More pics: Arnaud has a few of these bandanas in rotation… solid purple and plus a few prints. His looks from this year’s U.S. Open are here, and the ones from Roland Garros are below:


davenport returns

September 12, 2007

TSF is happy to see Lindsay Davenport back on the court after giving birth to son Jagger (and Peter Bodo‘s on the same boat).

FYI: Lindsay made her doubles return with Lisa Raymond in last month’s Pilot Pen tournament in New Haven (but lost in the first round the top-seeded team of Huber and Black).

This time around — in her first singles tourney back from maternity leave — she opened with an easy 6-2, 6-2 win over Eleni Daniilidou at the Commonwealth Bank Classic in Bali. She’s also partnered with Slovakian Dani Hantuchova for the doubles draw.

She’s wearing the Nike Women’s Fall ’07 Power Tank in black. Die cut holes (backed with Dri-FIT fabric) accent the cute empire waist on this top.

What do you think of Lindsay’s tank? Are you glad to see her back on tour? Tell us!

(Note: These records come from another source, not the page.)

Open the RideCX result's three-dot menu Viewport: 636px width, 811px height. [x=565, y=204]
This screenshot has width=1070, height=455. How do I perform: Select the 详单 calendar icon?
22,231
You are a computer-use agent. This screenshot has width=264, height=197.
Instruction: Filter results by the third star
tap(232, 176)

Buy: $50 at Midwest Sports.

(photos via Getty Images)

short balls: more u.s. open bits

September 12, 2007

Novak makes it: As I’ve said before, you know you’ve made it big when make a regular appearance in the pages of the New York Times. That, and when you get your own Towleroad sportrait. Congrats, Nole!

Wertheim’s list: Of Jon Wertheim’s 50 post-Open notes, three stand out:

  • “I saw one player brandishing a book during this event and it was….Janko Tipsarevic.
  • “She didn’t get the fanfare of Justin Gimelstob (much less Tim Henman) but a tip of the cap to Corina Morariu, who retired quietly after her last match. One of those people who make the tennis firmament a more pleasant place. Same for Paola Suarez and Nicole Pratt, who also played their final Open.” Which is sad, because I wanted to see Lindsay Davenport play doubles with Morariu.
  • Roger Federer‘s Nike deal is expiring soon. Stay tuned for some drama on this one.” So, is this what Rick Vach was talking about last week?

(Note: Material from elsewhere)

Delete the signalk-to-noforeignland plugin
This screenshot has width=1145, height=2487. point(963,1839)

On a roll: Our buddy Nick (AIPT) writes this piece for Sportingo wondering why women don’t produce great tennis in the second week of the Slams. Go read it and comment!

Nick — I don’t quite agree with the gripe. First, there were many tight three-setters on the women’s side (JankovicVenus, HeninSerena, and Henin-Venus all come to mind). These matches didn’t all happen in the second week (unfortunately) because of that top-heavy draw. But even if the seedings held, there were many players seeded lower than they should’ve been, turning them into dark horses. (If they seeded a la Wimbledon, the second week at the Open might have turned out differently.)

On the flip side of this subjective seeding is rewarding a seed with what they’ve done in the last 52 weeks. If they’re rusty from injury, they get picked off in the early rounds anyway. And then the tourney’s left with a hot lower-ranked girls (the Radwanskas of the world) who might end up deer-in-headlights in the final. They tighten up and get steamrolled 1 and 1.

So if you fix the schedule (to prevent injury) and get more flexible with the seeding, it’ll get better.

Living in my bubble: Here I go thinking that the final between Federer and Djokovic was watched by everyone (the world stopped for a few hours, didn’t it?). Apparently, this was not the case.

Sister, sister: While we’re on the subject, I spoke to a couple of people who were sad the Williams sisters didn’t end up on different halves, which could’ve meant a Williams final. uhm, what? Ratings might have been better, but the quality of play would have sucked. They’re likely to keep playing awkward, error-filled matches against each other for the rest of their lives. Let’s dream about other rivalries, ok?

(OT) Happy Birthday, A Train!: It turned 75, and the MTA rolled out the rattan. Fun!